After meeting with my advisor, I found out that I had some options to choose from. After looking at the course catalog, I realized I could take math class like Trigonometry or Pre-Calculus. I decided that I would take a math class at LaRoche College, the college my dad teaches at. The only math class that satisfies the course substitution was Calculus, so it looked like I was going to take that. I was feeling slightly terrified about the fact that I had to take Calculus because Math is nowhere close to my favorite subject.
My dad said that the class would be taught by a younger professor named Dr. Ryan O’Grady, who had won professor of the year. Even though I do not plan to teach math, there were many teaching tricks I learned from Dr. O’Grady at LaRoche.
On the first day of Calculus, a bearded man in jeans and a polo shirt enters and walks to the front of the room. Something about him seemed to resemble your average fraternity brother at Gannon. If anything, he was the total opposite of the stereotypical math professor.
Right when I thought he we were going to spend the entire class making fun of politicians (because that’s what we had literally done for the last five minutes), O’Grady said something I will always remember. He said that after he thought he lost our attention, he started to go off topic on purpose so he would have our attention when he explains an important calculus concept we would need to remember in order to survive Summer Calculus I.
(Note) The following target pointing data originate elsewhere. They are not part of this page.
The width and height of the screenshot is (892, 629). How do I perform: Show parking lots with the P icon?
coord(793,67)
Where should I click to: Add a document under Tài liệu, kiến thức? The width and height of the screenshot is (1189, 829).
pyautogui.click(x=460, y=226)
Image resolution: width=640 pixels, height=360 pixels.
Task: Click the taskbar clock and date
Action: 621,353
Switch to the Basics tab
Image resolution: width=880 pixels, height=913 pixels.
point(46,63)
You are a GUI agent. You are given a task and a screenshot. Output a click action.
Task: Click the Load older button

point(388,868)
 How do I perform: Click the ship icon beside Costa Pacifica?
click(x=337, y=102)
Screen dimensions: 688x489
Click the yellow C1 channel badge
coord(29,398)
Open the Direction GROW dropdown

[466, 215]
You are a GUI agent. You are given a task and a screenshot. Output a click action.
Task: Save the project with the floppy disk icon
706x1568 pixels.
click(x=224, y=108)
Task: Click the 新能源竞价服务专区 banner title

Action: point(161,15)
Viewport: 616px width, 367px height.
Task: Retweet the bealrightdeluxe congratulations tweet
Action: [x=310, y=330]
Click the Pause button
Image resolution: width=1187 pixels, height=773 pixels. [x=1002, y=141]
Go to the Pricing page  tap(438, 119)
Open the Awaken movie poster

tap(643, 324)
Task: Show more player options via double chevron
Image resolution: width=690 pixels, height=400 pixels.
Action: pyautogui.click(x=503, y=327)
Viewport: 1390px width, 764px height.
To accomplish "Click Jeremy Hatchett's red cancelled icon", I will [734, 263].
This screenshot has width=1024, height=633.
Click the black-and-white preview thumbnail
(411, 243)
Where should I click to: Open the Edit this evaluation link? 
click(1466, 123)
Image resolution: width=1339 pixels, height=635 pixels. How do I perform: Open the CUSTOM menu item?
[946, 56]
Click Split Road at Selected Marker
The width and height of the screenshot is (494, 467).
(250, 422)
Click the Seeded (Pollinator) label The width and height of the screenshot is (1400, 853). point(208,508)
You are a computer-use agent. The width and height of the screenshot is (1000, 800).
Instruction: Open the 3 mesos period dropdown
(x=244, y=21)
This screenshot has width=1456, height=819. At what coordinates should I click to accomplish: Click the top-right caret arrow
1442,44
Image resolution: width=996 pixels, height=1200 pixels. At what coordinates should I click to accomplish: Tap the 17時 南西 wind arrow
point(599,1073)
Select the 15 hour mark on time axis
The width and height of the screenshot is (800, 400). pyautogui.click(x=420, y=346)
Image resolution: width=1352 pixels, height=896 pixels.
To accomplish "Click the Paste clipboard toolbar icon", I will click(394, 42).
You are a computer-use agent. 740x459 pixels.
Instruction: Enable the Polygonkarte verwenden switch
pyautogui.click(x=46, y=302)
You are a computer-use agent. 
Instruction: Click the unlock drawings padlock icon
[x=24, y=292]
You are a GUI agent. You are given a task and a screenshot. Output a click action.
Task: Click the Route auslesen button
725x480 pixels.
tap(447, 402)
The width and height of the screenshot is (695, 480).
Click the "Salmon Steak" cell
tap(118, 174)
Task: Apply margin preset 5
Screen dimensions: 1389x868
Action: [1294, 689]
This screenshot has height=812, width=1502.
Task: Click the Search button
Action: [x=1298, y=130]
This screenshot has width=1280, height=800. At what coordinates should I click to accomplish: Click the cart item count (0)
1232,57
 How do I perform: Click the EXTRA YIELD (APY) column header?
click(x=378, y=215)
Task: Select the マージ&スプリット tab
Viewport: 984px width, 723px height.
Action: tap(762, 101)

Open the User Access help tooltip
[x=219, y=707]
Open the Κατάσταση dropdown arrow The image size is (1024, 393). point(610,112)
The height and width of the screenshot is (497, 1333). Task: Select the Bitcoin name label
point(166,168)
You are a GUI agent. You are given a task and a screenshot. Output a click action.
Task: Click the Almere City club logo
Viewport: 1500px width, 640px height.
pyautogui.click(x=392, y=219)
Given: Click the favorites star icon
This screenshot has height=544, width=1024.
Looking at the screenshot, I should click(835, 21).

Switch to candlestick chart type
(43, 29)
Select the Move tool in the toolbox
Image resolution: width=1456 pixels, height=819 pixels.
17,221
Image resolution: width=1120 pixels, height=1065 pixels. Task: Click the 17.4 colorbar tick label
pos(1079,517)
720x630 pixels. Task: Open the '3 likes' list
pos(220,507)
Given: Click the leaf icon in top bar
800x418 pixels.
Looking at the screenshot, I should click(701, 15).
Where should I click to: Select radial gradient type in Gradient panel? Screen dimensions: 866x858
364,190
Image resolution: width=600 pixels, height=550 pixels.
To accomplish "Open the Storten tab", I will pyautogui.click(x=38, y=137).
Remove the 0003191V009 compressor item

O’Grady understood that the human brain cannot focus for four hours straight on really anything, so he would purposefully go off topic for a few minutes as soon as he saw us losing attention before something important so we would pay attention when he explained it. Then he explained math with scary symbols and tongue twisters wordier than the ones in Voice and Diction class here at Gannon.
I suddenly got the method to his madness. O’Grady knows college student psychology and teaches to that.
While I will not use everything O’Grady used in class, there is a lot I learned from him that I plan to use when I am a teacher. First and foremost, I will do my best to explain concepts in everyday terms so I can make sure the students understand it.
Also, if I ever teach a very lengthy summer class, I know just how to get the students’ attention once I think I am losing it.
O’Grady knows how to explain math to college-aged students. Someday, I want to try to explain English to middle school students in a similar fashion.